Nos encontramos pela primeira vez há alguns meses atrás. Sem dar muita bola um para o outro, imaginávamos que um dos dois logo sumiria, como de costume. Mas isso não aconteceu; com o tempo, acostumamos com a presença um do outro.
Nos encontrávamos praticamente todos os dias, pois inevitavelmente frequentaríamos o mesmo lugar. Ela estava sempre no mesmo canto, sozinha, apenas variando suavemente de posição. Sabiamente isolava-se de uma forma que eu não podia toca-la, ao menos sem sair da minha própria rotina. Poucas vezes chegamos próximo o suficiente para um contato; e nestas raras ocasiões eu apenas cuidava para não perturba-la.
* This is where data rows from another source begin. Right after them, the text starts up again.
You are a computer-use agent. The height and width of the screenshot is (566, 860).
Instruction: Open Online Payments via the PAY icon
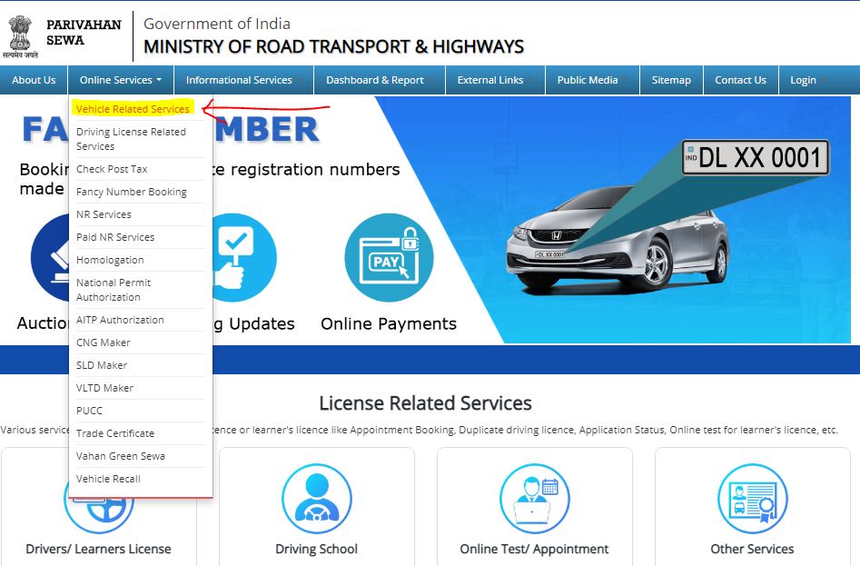coord(388,257)
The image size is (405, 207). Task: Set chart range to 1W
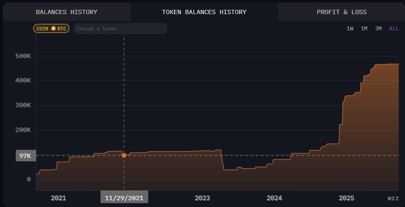coord(350,29)
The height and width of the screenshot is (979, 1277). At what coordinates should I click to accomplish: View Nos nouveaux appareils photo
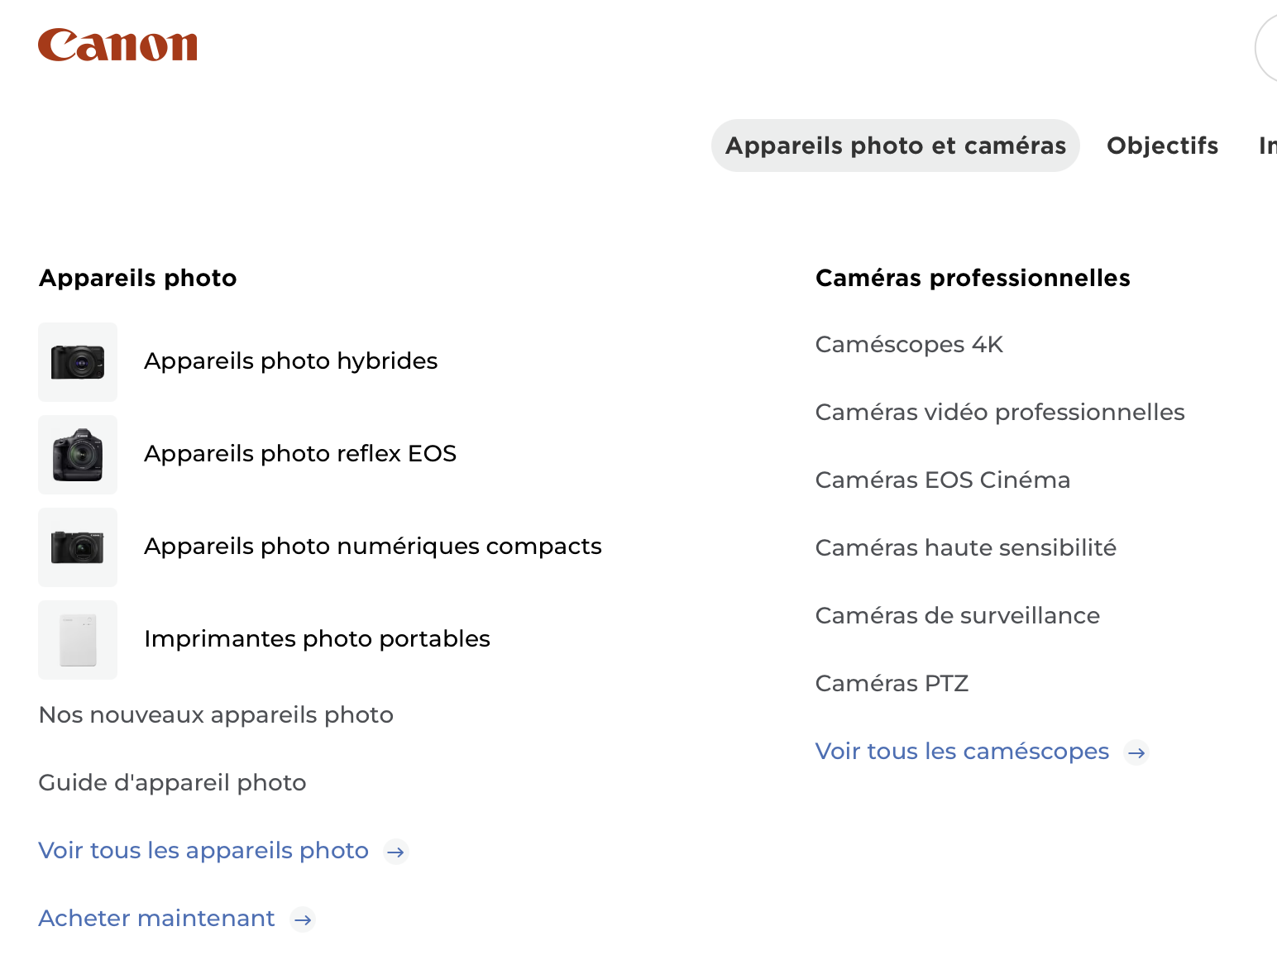216,715
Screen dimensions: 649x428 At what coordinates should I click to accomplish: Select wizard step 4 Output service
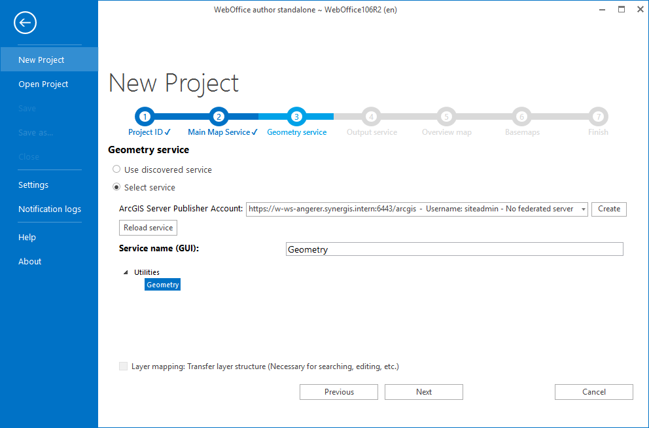[x=371, y=116]
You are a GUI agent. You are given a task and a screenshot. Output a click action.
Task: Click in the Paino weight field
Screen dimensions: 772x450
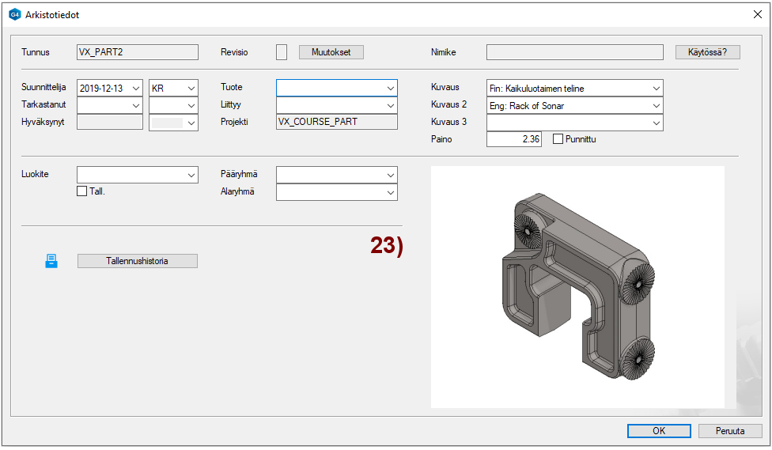[x=513, y=139]
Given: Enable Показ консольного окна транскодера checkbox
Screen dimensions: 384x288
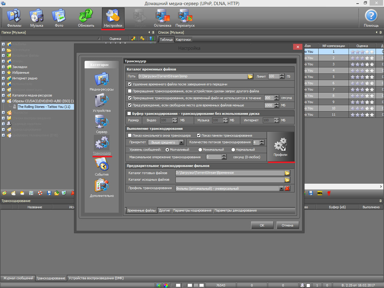Looking at the screenshot, I should tap(130, 135).
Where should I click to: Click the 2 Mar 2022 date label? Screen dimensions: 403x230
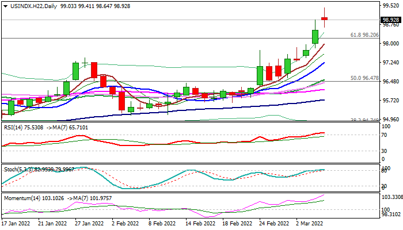coord(311,224)
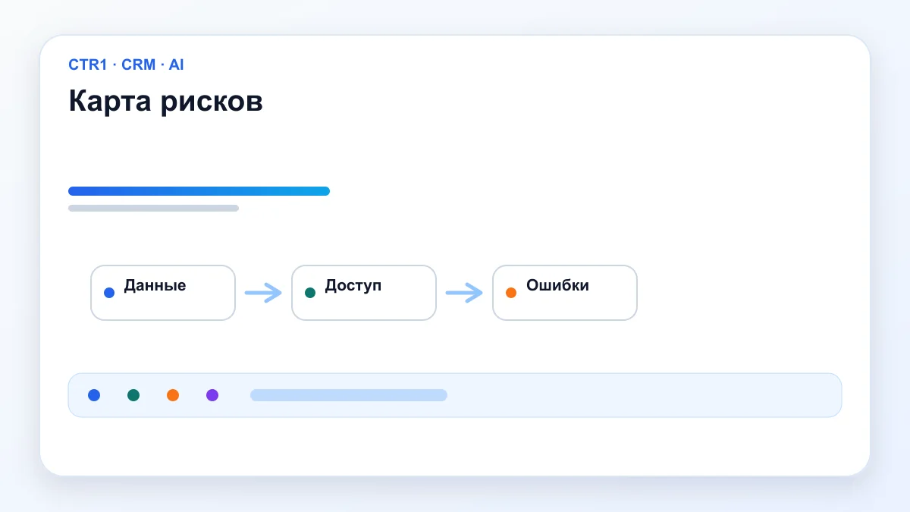
Task: Click the Карта рисков heading
Action: 166,101
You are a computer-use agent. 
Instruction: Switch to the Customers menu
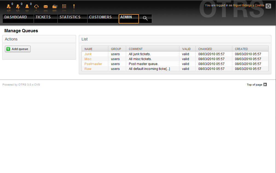(x=100, y=17)
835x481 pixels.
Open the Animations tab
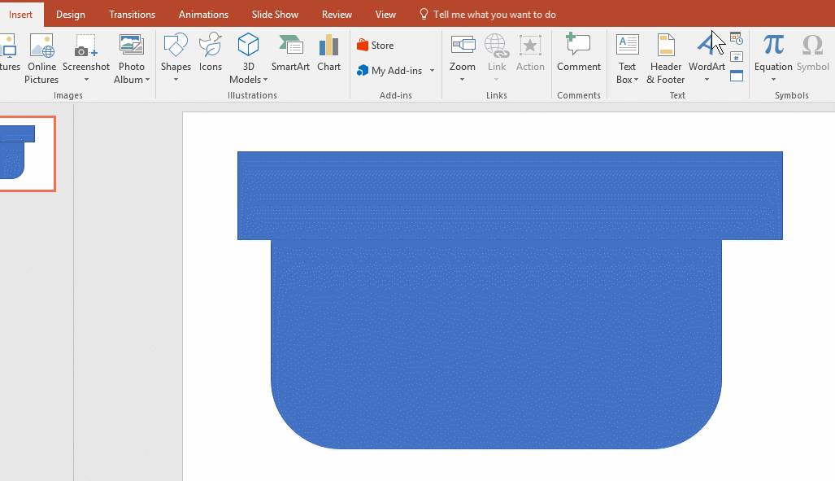(x=203, y=15)

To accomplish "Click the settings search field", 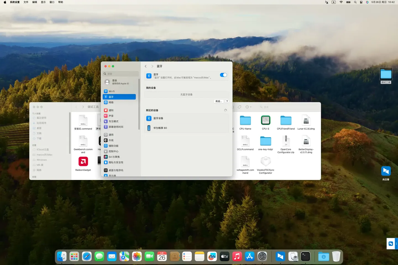I will point(121,74).
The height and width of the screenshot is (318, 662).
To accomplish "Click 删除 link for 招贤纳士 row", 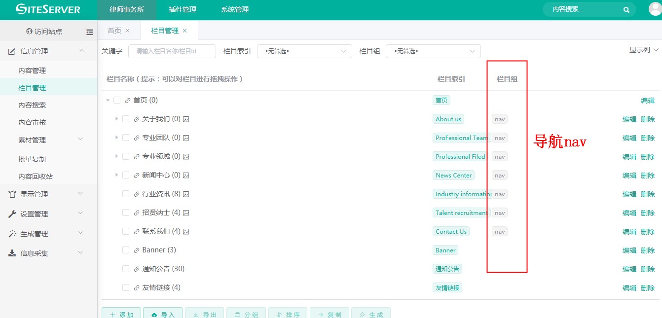I will pyautogui.click(x=647, y=213).
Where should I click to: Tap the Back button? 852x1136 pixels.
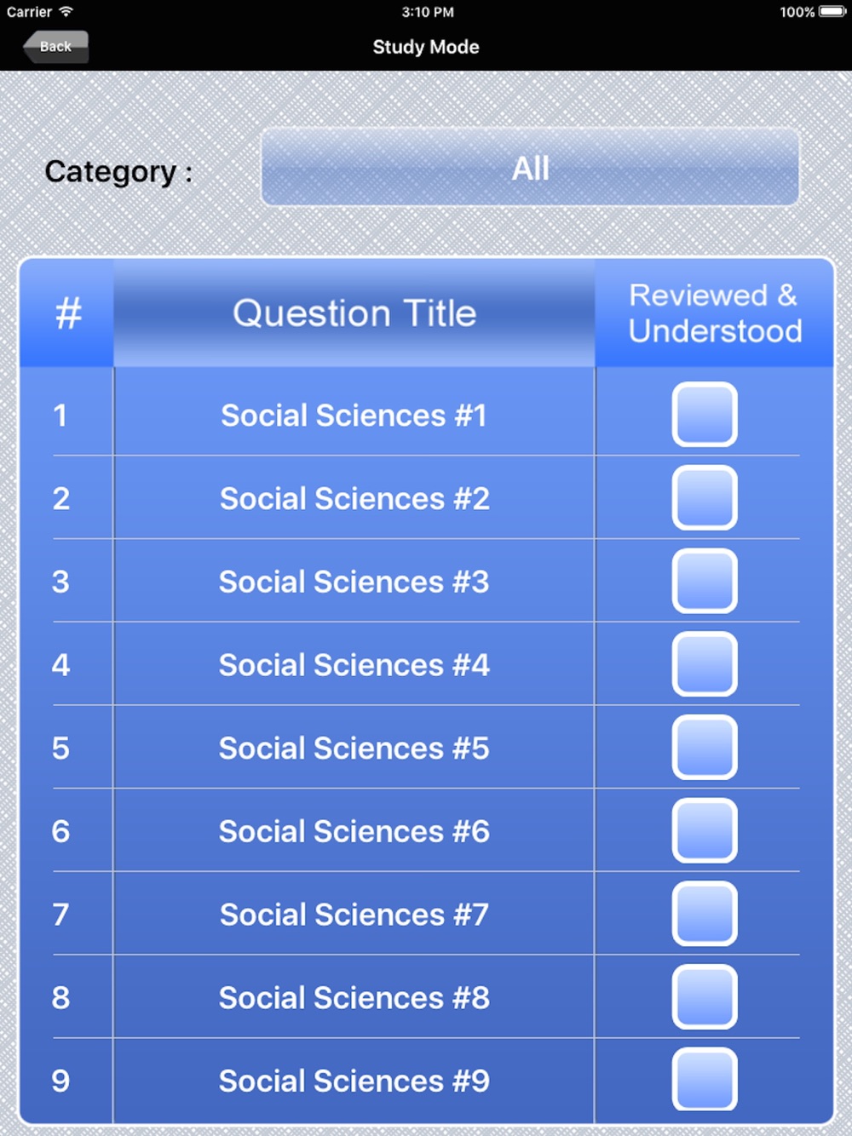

Nunca trocamos uma palavra sequer.
O tempo continuou a passar e o que era apenas uma familiaridade passou a se tornar uma espécie de respeito mútuo. Cuidávamos um do outro, cada um a sua maneira. De tempos em tempos eu a procurava com os olhos e me tranquilizava toda vez que a encontrava, quieta e sozinha, no seu canto habitual. Mesmo sem jamais termos diretamente direcionado nossas ações um ao outro, nos relacionávamos.
Este ser com que convivi durante os últimos meses era uma frágil aranha, de pernas finas e compridas, que elegeu o canto do meu quarto onde guardo algumas tralhas como seu lar. Sem nunca causar nenhum tipo de transtorno (a pouquíssima sujeira era concentrada em um ponto bastante específico), alimentava-se dos insetos voadores que estão sempre a zunir e incomodar, fazendo-me grande favor. Por isso tomava todos os cuidados para não afasta-la de lá. Eu gostava dela.
Porém hoje a nossa rotina foi perturbada. Ansioso com o sol que não se revelava há dias, resolvi abrir a janela do quarto logo após acordar. Evento raro, pois sequer costumo abrir esta janela, ainda mais durante a semana. Suponho que tamanha claridade em um momento tão incomum tenha afetado a aranha, que resolveu esconder-se em um ambiente que julgou mais acolhedor naquela hora: o banheiro.
Pois quando retornei do trabalho e fui tomar um banho, lá estava ela ela, presa no box junto comigo, desesperada com tanta água. Tentei remove-la para um lugar mais seco, mas ela orgulhosamente rejeitou minhas ofertas de ajuda. Por fim, após uma sequência de más decisões, acabou cedendo naquele ambiente que subitamente tornara-se tão inóspito.
Assim perdi uma discreta companheira, pela qual estranhamente me vi apegado. Não sei bem porque resolvi escrever este texto, se em memória da minha amiga silenciosa, ou se pela perplexidade que fiquei ao me sentir triste depois de me dar conta de que ela não estará mais naquele canto que eu já havia atribuído a ela. É curioso como os sentimentos e relações são tão mais sutis do que julgamos.